Да, Лина понимала, почему. В сжатых руках с искривленными, как корни дерева, пальцами Лотти держала букет цветов. В глазах было терпение. Казалось, она ждет чего-то или кого-то, но не надеется, что дождется.
– Ни одна из работ Белл не подписана, но имена моделей написаны на обороте каждого портрета, – сказала Мари. – Почерк. Он поможет нам доказать, что это работы Джозефины, а не Лу Энн. Как только мы получим доступ ко всем архивам Белл.
– А в чем трудность? – спросила Лина.
– Ну, это Фонд Стэнмора, они владеют почти всеми работами Белл, и, конечно, для них это ужасное потрясение, если окажется, что Лу Энн просто присвоила чужие работы. Смошенничала. Так что они не очень-то стремятся… сотрудничать с нами и с Портером. Поэтому мы и устраиваем выставку: чтобы поставить вопрос ребром. Вынести на широкое обсуждение.

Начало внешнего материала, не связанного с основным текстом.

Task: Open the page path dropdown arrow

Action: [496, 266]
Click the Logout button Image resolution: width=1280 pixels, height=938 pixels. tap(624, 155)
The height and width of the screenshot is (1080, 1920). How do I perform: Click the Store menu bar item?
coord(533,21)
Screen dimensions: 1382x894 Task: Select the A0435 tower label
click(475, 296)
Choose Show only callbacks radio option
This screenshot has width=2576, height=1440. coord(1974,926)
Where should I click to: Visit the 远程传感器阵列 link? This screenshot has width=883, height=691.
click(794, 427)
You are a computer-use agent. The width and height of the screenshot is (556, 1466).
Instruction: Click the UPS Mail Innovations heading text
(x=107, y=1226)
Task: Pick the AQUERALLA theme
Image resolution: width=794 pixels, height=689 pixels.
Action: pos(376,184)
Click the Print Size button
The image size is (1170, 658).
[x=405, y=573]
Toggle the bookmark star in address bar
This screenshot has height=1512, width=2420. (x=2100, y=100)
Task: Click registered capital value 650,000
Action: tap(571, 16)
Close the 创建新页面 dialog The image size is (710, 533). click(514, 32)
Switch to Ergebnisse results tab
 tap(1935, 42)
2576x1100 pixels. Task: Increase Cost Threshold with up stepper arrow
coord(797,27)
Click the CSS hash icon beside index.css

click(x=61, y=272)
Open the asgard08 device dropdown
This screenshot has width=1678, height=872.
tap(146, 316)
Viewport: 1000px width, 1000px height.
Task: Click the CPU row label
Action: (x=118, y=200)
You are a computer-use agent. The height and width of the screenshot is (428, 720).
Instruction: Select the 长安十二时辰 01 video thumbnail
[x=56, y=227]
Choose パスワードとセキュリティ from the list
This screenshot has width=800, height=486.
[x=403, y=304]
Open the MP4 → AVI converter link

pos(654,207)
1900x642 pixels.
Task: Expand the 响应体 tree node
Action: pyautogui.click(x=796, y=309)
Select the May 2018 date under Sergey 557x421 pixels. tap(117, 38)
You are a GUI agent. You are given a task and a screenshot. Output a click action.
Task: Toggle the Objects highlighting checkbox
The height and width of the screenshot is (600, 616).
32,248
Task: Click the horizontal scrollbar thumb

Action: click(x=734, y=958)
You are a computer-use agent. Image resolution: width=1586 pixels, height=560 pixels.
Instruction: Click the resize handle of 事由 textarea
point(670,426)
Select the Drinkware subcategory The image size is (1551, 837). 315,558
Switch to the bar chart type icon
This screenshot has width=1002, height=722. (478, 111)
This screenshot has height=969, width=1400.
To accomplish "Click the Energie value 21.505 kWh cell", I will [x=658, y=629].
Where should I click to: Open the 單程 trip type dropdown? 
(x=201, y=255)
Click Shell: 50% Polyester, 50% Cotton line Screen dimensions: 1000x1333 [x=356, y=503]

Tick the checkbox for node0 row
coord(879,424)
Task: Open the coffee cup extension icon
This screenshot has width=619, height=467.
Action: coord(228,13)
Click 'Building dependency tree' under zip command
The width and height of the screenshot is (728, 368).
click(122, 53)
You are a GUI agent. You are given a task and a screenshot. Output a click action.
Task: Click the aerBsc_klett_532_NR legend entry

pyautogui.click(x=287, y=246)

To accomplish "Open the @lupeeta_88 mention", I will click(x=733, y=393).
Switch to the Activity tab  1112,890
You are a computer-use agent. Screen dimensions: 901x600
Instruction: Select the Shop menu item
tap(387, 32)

Лина кивнула. Такая стратегия была ей понятна: ведь того же самого добивается Дрессер со своим иском о компенсации. Поставить вопрос ребром. Как их звали? Не пора ли вспомнить?
Лина шла дальше по галерее – через широкую арку в открытый средний зал, где висел один большой рисунок. «Дети № 2» – гласила надпись на стене. Это был рисунок углем, сделанный на грубой, возможно, самодельной бумаге. Несколько младенческих и детских голов без туловищ маячили на заднем плане, целый ряд, все похожи, но не одинаковы. Почти весь передний план занимала крупная голова самого старшего ребенка. Лина решила, что ребенку три или четыре года; лицо мальчика (или, может быть, девочки) как будто выражало радостное ожидание, но глаза были закрыты. Это было странное противоречие: лицо выражало такие сильные чувства, что у Лины защемило в горле, но из-за закрытых глаз зритель не мог ни разделить эту радость, ни понять ее.
Рядом с ней вдруг оказался Оскар.
– Нет, ты посмотри на это, – сказал он. – Наверное, на тех, что поменьше, она просто пробовала руку, экспериментировала. Похоже на этюды. Но это лицо, черт возьми, как она ухватила это крупное лицо. Посмотри на этого ребенка, Каролина. Просто посмотри. – Лина посмотрела. Закрытые глаза, гладкие полные щеки, уголки губ приподняты в едва заметной улыбке – картина поразила Лину с неожиданной силой, как никогда не действовали на нее работы отца. Она затрагивала чувства, а не разум, и на этот раз Лина хотела, чтобы так и осталось, ничего не разбирать, не анализировать. Она не могла объяснить, почему загадочное лицо ребенка так очаровало ее, и не хотела никаких объяснений. Достаточно было смотреть.